Discussion:
[Bug gdb/18945] New: gdbserver cannot be interrupted on linux when pgid doesn't match pid
jmgao at google dot com
2015-09-09 23:28:00 UTC
Permalink
https://sourceware.org/bugzilla/show_bug.cgi?id=18945

Bug ID: 18945
Summary: gdbserver cannot be interrupted on linux when pgid
doesn't match pid
Product: gdb
Version: 7.10
Status: NEW
Severity: normal
Priority: P2
Component: gdb
Assignee: unassigned at sourceware dot org
Reporter: jmgao at google dot com
Target Milestone: ---

Created attachment 8595
--> https://sourceware.org/bugzilla/attachment.cgi?id=8595&action=edit
patch

In gdbserver/linux-low.c, linux_request_interrupt uses kill(-pid, SIGINT) to
interrupt a process, but this fails when the attached process is a member of
another process group.

Is there any reason that sending the signal to the entire process group is
desired, or can we get away with changing it to kill just the single process?

Trivial patch attached
--
You are receiving this mail because:
You are on the CC list for the bug.
xdje42 at gmail dot com
2015-09-14 16:45:15 UTC
Permalink
https://sourceware.org/bugzilla/show_bug.cgi?id=18945

Doug Evans <xdje42 at gmail dot com> changed:

What |Removed |Added
----------------------------------------------------------------------------
CC| |xdje42 at gmail dot com

--- Comment #1 from Doug Evans <xdje42 at gmail dot com> ---
A description of why things are the way they are can be found in the commit
message of commit 78708b7c8ccc2138880217de9bd60eceff683f10.

Basically, the main thread could have exited, in which case sending a signal
just to it will be a no-op.

Signals can be sent across process groups, are you sure that's the problem?
--
You are receiving this mail because:
You are on the CC list for the bug.
xdje42 at gmail dot com
2015-09-14 16:45:32 UTC
Permalink
https://sourceware.org/bugzilla/show_bug.cgi?id=18945

Doug Evans <xdje42 at gmail dot com> changed:

What |Removed |Added
----------------------------------------------------------------------------
CC| |palves at redhat dot com
--
You are receiving this mail because:
You are on the CC list for the bug.
jmgao at google dot com
2015-09-14 17:29:40 UTC
Permalink
https://sourceware.org/bugzilla/show_bug.cgi?id=18945

--- Comment #2 from Josh Gao <jmgao at google dot com> ---
If the attached process is in some other process group, then a signal sent to
-pid doesn't get sent to anyone (e.g.: http://ideone.com/fnz3oK )

(Some additional context: all applications in android share the process group
of the zygote which it's forked off of, of which there only 1 or 2, depending
on architecture (32-bit only vs 32 + 64))
--
You are receiving this mail because:
You are on the CC list for the bug.
xdje42 at gmail dot com
2015-09-15 01:24:59 UTC
Permalink
https://sourceware.org/bugzilla/show_bug.cgi?id=18945

--- Comment #3 from Doug Evans <xdje42 at gmail dot com> ---
Ah, so what we need to do is have gdbserver track inferior process groups.
[if one wants to keep the current scheme of sending SIGINT to the process
group,
which would be nice, though it's not clear that's the only or best solution
here.
I can also imagine preferring different solutions at different times, which gdb
itself is already doing.]

Still, the attached patch suffers from the issue that the current code tries to
avoid.
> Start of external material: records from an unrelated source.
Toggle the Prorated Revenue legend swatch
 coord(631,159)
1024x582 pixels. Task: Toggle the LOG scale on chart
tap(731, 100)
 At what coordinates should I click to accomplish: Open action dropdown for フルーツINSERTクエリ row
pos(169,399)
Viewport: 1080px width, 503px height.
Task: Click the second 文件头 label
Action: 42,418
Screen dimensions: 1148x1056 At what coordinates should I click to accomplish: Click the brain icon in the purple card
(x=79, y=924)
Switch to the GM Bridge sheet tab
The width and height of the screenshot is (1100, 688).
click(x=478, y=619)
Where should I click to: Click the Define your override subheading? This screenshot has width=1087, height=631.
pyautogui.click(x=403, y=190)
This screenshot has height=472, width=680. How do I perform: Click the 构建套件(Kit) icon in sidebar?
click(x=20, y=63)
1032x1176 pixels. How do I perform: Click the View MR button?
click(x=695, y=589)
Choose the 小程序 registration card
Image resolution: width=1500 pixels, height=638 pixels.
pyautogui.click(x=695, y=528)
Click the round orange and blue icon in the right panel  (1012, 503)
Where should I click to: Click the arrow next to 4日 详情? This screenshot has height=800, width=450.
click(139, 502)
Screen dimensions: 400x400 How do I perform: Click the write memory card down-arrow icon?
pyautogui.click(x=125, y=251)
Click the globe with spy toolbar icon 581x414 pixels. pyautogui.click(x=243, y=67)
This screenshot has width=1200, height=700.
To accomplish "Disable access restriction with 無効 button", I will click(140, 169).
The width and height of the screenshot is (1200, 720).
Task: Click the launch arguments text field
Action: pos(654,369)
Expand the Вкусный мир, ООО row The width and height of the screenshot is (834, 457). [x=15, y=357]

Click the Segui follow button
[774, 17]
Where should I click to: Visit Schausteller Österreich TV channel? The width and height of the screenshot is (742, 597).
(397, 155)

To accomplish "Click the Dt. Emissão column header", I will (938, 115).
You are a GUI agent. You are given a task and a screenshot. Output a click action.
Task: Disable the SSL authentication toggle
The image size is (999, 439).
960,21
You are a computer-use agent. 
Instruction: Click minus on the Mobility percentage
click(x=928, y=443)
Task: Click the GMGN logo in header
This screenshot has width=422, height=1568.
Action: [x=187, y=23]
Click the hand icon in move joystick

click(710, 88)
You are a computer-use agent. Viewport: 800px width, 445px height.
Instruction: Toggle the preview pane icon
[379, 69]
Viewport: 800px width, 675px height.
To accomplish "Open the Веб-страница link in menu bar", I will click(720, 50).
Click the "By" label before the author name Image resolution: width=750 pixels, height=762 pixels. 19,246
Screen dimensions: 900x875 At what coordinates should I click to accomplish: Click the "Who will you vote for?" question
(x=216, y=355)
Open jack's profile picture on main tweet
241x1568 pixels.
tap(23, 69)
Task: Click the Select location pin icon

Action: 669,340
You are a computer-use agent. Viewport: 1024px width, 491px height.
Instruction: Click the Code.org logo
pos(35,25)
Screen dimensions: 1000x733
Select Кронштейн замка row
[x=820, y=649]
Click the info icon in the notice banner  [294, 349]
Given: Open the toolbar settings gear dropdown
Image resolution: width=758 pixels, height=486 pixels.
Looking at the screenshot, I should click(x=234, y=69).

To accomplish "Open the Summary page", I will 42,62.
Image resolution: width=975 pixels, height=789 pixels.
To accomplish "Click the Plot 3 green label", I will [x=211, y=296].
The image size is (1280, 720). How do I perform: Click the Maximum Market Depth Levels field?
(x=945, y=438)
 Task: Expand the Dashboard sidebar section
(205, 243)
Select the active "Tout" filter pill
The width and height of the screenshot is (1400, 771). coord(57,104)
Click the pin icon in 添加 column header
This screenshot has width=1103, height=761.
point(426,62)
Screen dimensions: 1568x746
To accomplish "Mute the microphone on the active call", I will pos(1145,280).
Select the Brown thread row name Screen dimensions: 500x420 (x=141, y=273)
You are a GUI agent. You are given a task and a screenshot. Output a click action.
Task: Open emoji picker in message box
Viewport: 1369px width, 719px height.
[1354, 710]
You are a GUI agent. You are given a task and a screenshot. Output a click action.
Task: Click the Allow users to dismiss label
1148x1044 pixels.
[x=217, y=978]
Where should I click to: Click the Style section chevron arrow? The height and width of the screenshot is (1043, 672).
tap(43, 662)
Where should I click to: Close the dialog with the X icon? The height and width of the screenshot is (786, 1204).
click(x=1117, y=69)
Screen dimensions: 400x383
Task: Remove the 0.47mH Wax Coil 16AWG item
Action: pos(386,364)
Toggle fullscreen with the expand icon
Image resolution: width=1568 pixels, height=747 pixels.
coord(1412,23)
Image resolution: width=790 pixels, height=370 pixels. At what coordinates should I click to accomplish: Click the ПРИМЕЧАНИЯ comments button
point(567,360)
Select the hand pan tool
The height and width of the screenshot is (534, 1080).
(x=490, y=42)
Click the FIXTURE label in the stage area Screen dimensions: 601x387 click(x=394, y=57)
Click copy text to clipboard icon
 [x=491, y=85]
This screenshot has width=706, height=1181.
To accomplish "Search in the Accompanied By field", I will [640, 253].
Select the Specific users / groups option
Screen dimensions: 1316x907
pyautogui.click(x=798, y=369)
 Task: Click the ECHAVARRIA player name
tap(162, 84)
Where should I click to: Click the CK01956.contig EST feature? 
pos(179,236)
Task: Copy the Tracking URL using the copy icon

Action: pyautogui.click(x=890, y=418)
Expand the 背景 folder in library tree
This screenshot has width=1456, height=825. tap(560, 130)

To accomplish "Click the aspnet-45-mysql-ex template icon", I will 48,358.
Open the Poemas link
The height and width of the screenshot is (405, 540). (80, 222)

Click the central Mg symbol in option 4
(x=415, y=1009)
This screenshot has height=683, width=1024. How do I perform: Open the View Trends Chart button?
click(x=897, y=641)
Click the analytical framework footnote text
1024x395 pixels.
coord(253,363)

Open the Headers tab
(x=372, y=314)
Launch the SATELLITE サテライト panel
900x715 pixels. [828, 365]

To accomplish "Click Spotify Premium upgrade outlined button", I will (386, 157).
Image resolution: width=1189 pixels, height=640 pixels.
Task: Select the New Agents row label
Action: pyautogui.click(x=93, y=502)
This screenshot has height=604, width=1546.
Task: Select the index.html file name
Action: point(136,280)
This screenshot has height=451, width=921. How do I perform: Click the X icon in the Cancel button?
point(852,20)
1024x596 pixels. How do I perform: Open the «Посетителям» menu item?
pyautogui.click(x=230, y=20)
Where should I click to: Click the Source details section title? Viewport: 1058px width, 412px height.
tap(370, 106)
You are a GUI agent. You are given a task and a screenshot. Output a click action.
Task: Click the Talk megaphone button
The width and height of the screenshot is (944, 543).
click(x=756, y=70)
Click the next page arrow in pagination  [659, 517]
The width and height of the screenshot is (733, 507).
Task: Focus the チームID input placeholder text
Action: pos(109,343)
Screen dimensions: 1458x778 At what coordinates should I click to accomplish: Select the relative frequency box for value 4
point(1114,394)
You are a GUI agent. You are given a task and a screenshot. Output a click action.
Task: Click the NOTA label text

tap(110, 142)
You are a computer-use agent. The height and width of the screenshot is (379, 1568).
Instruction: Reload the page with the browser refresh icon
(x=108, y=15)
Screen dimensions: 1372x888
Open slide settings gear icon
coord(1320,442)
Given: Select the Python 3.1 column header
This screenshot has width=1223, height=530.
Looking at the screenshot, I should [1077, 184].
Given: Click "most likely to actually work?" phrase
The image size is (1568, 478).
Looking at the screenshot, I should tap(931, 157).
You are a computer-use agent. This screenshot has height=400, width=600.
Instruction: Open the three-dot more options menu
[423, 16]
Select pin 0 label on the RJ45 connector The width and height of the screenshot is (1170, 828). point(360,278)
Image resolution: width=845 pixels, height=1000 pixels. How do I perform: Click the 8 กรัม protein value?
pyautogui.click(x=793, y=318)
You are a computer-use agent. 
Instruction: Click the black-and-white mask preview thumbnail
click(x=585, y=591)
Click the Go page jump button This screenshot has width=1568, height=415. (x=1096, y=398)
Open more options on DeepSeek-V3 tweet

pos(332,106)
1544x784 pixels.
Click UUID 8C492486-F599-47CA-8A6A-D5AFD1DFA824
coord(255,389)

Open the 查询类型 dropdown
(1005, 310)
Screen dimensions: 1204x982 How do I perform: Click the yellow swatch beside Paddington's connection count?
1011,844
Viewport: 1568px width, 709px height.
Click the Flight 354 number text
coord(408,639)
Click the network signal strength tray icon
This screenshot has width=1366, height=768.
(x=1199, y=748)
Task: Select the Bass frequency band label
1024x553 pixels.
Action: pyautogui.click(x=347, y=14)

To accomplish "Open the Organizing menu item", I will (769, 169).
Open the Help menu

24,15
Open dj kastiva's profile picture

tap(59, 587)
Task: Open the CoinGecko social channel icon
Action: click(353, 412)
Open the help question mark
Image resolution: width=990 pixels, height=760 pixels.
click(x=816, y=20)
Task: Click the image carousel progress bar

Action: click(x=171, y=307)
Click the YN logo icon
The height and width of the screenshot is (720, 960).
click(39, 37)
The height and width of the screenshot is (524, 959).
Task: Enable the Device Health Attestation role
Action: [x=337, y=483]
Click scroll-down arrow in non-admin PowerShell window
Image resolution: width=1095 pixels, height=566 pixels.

As a local patch, maybe it's ok to trade one set of issues for another.

I also notice that gdb is using set_sigint_trap + pass_signal (trunk,
amd64-linux) when attached to an inferior, and this also doesn't send SIGINT to
the pgrp (setting aside the "interrupt" command, which uses
linux_nat_interrupt).
--
You are receiving this mail because:
You are on the CC list for the bug.
jmgao at google dot com
2015-09-15 01:33:27 UTC
Permalink
https://sourceware.org/bugzilla/show_bug.cgi?id=18945

--- Comment #4 from Josh Gao <jmgao at google dot com> ---
Sending the signal to the process group feels somewhat wrong to me, since it
seems pretty likely that if PGID != PID, there're going to be other processes
in that group which we're not attached to.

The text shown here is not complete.